Welcome guest blogger Molly MacRae!

What’s it like to write a mystery series set in a small town? It’s like having the coolest set of blocks to play with that you can imagine—complete with action figures and accessories!

For my Haunted Yarn Shop Mysteries, I took my blocks and built Blue Plum, Tennessee, borrowing the best parts of my favorite small towns for inspiration. The streets crisscross a creek (with fish) that meanders through town. The courthouse is there, and the library (with real books,) and if my action figures get hungry they can stop by Mel’s on Main, the best café in town (with real pastries in the bakery case—that you can smell!) And then, of course, there’s the fiber and fabric shop called the Weaver’s Cat. It’s in a three-story, antebellum brick row house and it comes with gorgeous yarns, flosses, quilting fabric, needles, notions, spinning, dying, and weaving supplies, and a window seat in the study up in the attic. And I get to play with all of it!

 Kath Rutledge is the main action figure for the series. She’s new in Blue Plum, but getting settled, and she’s playing nicely with her friends. There’s Ardis, her shop manager; Mel, who owns the café; Thea, the librarian; Joe, the fisherman; Joe’s brother Clod, the sheriff’s deputy; Argyle the cat; and Geneva the ghost. Each of their mystery stories comes with an Action Figure & Accessories bonus pack, too. For Spinning in Her Grave, their latest adventure, the bonus pack includes a baker, a piano salesman, working spinning wheels, a bass boat, and a piglet that really squeals.

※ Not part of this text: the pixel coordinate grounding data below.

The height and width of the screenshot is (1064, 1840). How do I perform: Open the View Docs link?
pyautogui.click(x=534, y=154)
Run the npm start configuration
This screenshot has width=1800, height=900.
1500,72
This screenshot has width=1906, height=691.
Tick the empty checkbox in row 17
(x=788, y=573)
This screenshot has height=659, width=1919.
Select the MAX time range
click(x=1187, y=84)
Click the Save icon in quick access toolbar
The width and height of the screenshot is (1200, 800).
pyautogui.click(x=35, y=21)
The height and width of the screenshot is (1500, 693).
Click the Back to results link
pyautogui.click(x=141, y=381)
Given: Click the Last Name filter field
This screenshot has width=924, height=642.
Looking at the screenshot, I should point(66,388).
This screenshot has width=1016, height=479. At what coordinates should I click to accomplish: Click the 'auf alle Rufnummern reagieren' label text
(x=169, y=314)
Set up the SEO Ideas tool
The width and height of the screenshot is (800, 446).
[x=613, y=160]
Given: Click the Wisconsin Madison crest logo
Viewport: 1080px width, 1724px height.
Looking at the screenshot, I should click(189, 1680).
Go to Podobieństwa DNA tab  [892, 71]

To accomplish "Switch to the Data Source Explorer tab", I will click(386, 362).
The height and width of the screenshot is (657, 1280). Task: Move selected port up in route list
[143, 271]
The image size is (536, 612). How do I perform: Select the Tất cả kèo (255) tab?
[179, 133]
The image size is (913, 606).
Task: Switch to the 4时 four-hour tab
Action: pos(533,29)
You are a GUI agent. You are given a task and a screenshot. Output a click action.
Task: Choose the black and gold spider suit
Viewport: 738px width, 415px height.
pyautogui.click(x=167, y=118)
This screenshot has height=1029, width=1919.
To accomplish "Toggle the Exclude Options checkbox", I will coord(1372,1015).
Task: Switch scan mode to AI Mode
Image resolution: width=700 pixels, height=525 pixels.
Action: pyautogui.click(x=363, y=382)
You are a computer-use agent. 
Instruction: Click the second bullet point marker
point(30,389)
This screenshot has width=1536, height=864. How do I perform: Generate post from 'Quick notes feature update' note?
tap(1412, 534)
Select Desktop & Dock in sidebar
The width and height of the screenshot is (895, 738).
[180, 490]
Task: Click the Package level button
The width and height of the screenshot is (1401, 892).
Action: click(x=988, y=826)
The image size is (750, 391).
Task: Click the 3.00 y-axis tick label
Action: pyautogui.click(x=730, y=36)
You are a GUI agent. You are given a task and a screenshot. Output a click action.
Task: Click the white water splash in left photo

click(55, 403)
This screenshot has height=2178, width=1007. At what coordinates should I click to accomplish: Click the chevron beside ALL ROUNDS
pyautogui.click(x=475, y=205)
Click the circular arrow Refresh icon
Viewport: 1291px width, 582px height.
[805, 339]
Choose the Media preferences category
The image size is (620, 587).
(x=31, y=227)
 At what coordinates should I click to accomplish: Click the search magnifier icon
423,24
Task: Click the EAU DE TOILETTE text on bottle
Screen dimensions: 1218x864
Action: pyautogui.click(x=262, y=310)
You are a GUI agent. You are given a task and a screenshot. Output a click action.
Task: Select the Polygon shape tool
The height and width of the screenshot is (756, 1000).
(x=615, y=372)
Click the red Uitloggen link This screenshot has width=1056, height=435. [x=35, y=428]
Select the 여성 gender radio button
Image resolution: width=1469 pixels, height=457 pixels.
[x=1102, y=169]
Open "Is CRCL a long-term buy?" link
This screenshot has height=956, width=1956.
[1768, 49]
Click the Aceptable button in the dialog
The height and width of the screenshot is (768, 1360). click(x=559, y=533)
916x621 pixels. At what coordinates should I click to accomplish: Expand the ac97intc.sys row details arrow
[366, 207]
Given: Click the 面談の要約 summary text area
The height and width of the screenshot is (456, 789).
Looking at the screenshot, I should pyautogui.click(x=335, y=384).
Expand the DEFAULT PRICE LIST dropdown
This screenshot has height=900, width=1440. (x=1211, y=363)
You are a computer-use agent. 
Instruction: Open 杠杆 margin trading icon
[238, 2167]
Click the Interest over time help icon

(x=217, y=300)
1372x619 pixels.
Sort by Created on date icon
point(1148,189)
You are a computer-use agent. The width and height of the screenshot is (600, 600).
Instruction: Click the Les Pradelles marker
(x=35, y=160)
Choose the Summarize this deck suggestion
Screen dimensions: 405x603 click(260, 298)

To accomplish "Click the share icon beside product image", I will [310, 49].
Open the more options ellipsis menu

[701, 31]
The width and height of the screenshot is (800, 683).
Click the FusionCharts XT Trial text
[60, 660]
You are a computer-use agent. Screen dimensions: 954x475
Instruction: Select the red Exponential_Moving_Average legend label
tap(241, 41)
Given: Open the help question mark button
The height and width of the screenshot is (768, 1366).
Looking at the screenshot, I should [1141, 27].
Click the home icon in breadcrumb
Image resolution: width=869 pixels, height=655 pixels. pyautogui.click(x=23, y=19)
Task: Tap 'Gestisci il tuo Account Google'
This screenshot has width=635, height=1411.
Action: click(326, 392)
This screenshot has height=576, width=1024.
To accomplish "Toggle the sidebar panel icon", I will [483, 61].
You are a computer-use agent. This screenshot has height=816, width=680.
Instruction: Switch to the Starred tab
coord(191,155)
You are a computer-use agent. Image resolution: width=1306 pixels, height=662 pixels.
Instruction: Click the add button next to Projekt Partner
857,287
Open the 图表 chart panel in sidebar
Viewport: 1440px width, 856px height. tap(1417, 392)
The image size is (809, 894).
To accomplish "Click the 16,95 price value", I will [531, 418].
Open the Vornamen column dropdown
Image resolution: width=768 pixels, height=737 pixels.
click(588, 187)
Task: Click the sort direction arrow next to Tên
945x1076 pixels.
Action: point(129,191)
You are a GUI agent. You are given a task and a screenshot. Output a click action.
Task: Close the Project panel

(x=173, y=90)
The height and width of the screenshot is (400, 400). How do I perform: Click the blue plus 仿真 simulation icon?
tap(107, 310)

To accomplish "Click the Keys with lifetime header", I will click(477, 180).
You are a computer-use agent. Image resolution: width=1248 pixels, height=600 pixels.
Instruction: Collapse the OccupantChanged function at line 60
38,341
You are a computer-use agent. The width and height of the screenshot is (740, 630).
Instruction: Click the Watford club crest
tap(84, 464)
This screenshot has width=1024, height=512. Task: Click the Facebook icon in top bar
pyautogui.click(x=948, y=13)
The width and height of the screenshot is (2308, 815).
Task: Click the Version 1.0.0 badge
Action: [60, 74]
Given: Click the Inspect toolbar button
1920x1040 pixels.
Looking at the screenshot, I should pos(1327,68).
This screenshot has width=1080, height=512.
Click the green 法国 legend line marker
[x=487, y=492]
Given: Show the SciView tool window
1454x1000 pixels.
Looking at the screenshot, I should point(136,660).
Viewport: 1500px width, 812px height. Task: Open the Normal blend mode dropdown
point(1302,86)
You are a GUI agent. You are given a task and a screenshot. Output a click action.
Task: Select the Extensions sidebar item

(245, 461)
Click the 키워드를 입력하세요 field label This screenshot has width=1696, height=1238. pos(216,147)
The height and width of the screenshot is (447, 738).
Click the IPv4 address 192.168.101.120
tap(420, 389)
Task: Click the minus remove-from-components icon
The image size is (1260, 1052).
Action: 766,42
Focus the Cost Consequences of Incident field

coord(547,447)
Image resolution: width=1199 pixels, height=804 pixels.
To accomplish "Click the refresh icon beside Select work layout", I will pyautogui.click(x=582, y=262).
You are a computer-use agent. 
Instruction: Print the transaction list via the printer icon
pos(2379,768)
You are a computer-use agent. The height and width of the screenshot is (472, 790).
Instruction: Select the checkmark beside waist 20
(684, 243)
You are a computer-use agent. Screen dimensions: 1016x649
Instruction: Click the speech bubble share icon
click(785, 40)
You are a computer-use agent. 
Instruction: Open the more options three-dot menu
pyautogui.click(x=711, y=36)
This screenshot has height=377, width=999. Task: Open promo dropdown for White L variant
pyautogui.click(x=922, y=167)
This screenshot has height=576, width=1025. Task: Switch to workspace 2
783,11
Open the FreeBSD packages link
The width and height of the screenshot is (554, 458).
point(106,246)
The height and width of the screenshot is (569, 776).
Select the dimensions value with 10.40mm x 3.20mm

In this story, everyone is getting ready for the annual heritage festival called Blue Plum Preserves. Oh—and the bonus pack also includes pavilion tents, a music stage to set up on the courthouse steps, banjos, a high wheel bicycle, and antique rifles. Fun! (Although the rifles are a little disturbing.)

This business of writing a small town mystery takes a love for micro-scale world building and playing with dolls. It takes a love for something else, too—something related to the love for driving little cars around the streets and creating window displays at the Weaver’s Cat. But this goes beyond a love for picking paint for other people’s kitchens or dressing some of the action figures with questionable taste. A key part of writing mysteries is a love for meddling in other peoples’ lives.

 I set Blue Plum up so that it’s just right—add trees, porch swings, a festival on a pretty summer weekend where people are having a good time—and then I start tinkering, tweaking, and tossing problems at them. What if the piano salesman is directing a piece of street theater involving guns? What if he approaches Kath and asks if one of his actors can hide in the Weaver’s Cat and shoot blank rounds from a second-story window? What if she says no, but someone does it anyway, the rounds aren’t blank, and the baker dies? What if Clod, the sheriff’s deputy, still thinks Kath might be interested in him? What if Geneva, the ghost, discovers she’s afraid of ghosts? Do you see what I mean? Why can’t I leave these poor people alone?

People might assume, after reading Spinning in Her Grave, or the first two books in the series, that I spin, dye, weave, or knit regularly and well. Especially knit, because the action figures belonging to TGIF (Thank Goodness It’s Fiber) challenged themselves to knit 1,000 baby hats by the end of the year and they’re always talking about self-striping yarn and other knitter stuff.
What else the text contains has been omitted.